Walkthrough
This walk through has not been fleshed out with the relevant astrophysical content yet (for example, whether a fit is good, what the different parameters mean, etc.), and so assumes some familarity with spectral fitting in general.
It is also not yet complete, nor a faithful illustration of everything SpectralFitting.jl can do. It serves to illustrate similarities and differences in syntax between SpectralFitting.jl and XSPEC.
This example walkthrough is the SpectralFitting.jl equivalent of the Walk through XSPEC from the XSPEC manual. We will use the same dataset, available for download from this link to the data files.
Overview
The first thing we want to do is load our datasets. Unlike in XSPEC, we have no requirement of being in the same directory as the data, or even that all of the response, ancillary, and spectral files be in the same place. For simplicity, we'll assume they are:
Be sure to set DATADIR
pointing to the directory where you keep the walkthrough data.
using SpectralFitting, XSPECModels, Plots
DATADIR = "..."
spec1_path = joinpath(DATADIR, "s54405.pha")
data = OGIPDataset(spec1_path)
┌ SpectralDataset{SpectralFitting.OGIPData}:
│ . Object : 1E 1048-5937
│ . Observation ID : [no observation id]
│ . Exposure ID : [no exposure id]
│ SpectralData with 125 active channels:
│ . Chn. E (min/max) : (0.69357, 70.563)
│ . Masked channels : 0 / 125
│ . Model domain size : 129
│ . Domain (min/max) : (0.44347, 36.632)
│ Primary Spectrum:
│ Spectrum: EXOSAT[ME]
│ Units : counts s^-1
│ . Exposure time : 23580.0
│ . Channels : 125
│ . Data (min/max) : (-0.028499, 0.30515)
│ . Grouped : yes
│ . Bad channels : yes (40)
│ Response:
│ Response Matrix(125 x 128)channels:
│ . Chn. E (min/max) : (0.69357, 70.563)
│ . Domain E (min/max) : (0.44347, 36.632)
│ Background: nothing
│ Ancillary: nothing
└
This will print a little card about our data, which shows us what else SpectralFitting.jl loaded. We can see the Primary Spectrum
, the Response
, but that the Background
and Ancillary
response files are missing. That's to be expected, since we don't have those files in the dataset.
We can check what paths it used by looking at
data.user_data.paths
SpectralFilePaths:
. Spectrum : /home/runner/work/SpectralFitting.jl/SpectralFitting.jl/docs/build/../../ex-datadir/s54405.pha
. Response : /home/runner/work/SpectralFitting.jl/SpectralFitting.jl/docs/build/../../ex-datadir/s54405.rsp
. Background : nothing
. Ancillary : nothing
We can load and alter any part of a dataset as we do our fitting. For example, if you have multiple different ancillary files at hand, switching them between fits is a one-liner.

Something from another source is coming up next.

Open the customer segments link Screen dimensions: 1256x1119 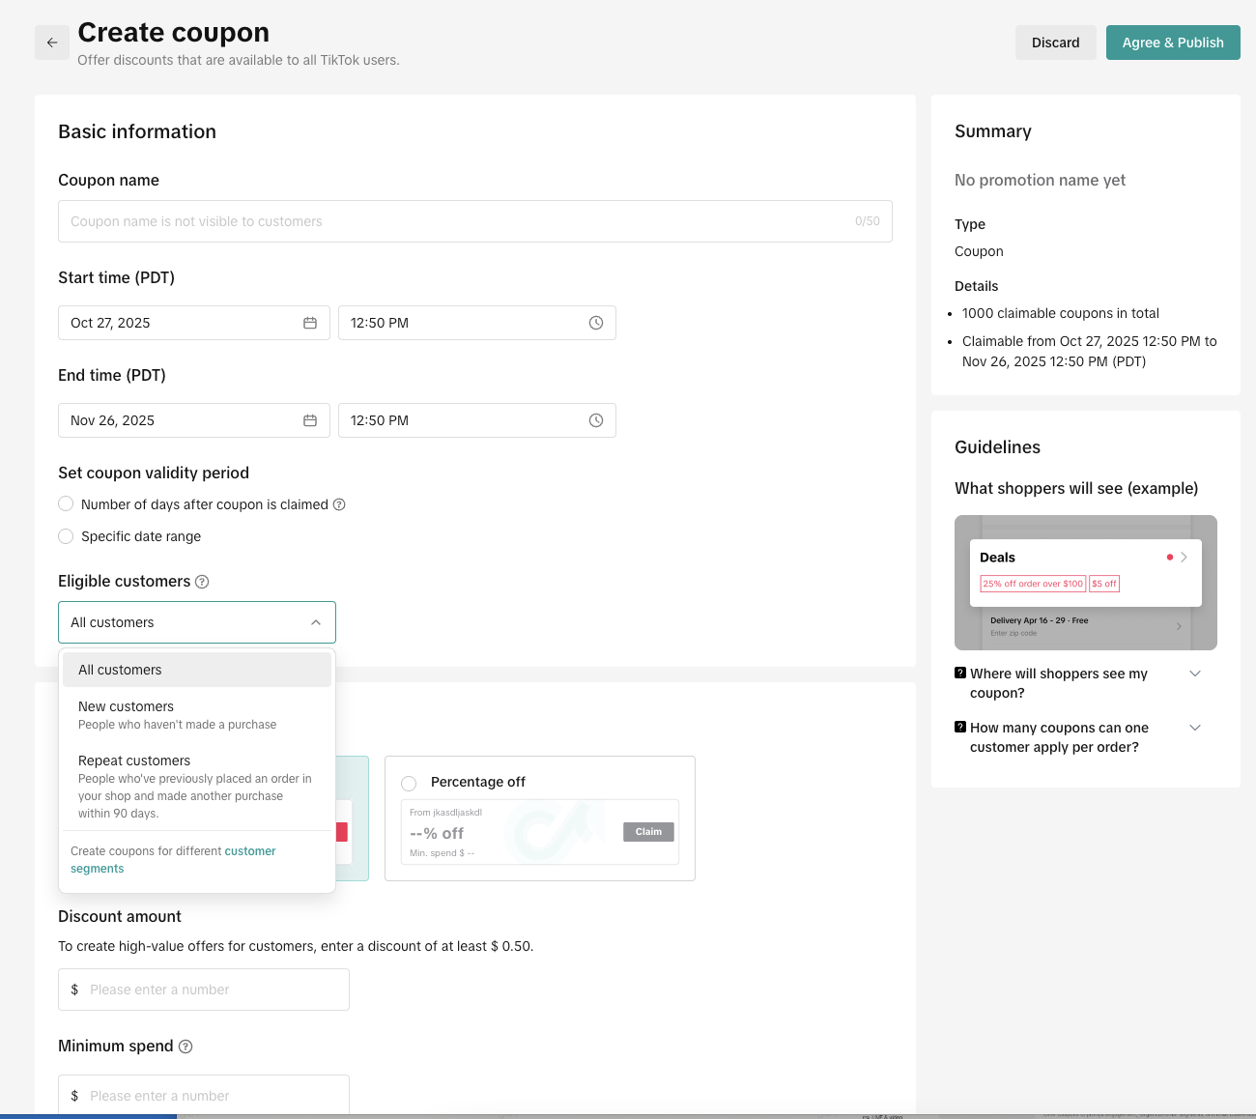(x=249, y=851)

To visualize our data, we can use some of the Plots.jl recipes included in SpectralFitting.jl:
plot(data, xlims = (0.5, 70), xscale = :log10)
Note that the units are currently not divided by the energy bin widths. We can either do that manually, or use the normalize!
to convert whatever units the data is currently in to the defacto standard counts s⁻¹ keV⁻¹
for fitting. Whilst we're at it, we see in the model card that there are 40 bad quality bins still present in our data. We can drop those as well, and plot the data on log-log axes:
normalize!(data)
drop_bad_channels!(data)
plot(data, ylims = (0.001, 2.0), yscale = :log10, xscale = :log10)
Note that when there are no negative axes, the scale defaults to log on the plot unless otherwise specified.
Next we want to specify a model to fit to this data. Models that are prefixed with XS_
are models that are linked from the XSPEC model library, provided via LibXSPEC_jll. For a full list of the models, see Models library.
It is advised to use the Julia implemented models. This allows various calculations to benefit from automatic differentiation, efficient multi-threading, GPU offloading, and various other useful things, see Why & how.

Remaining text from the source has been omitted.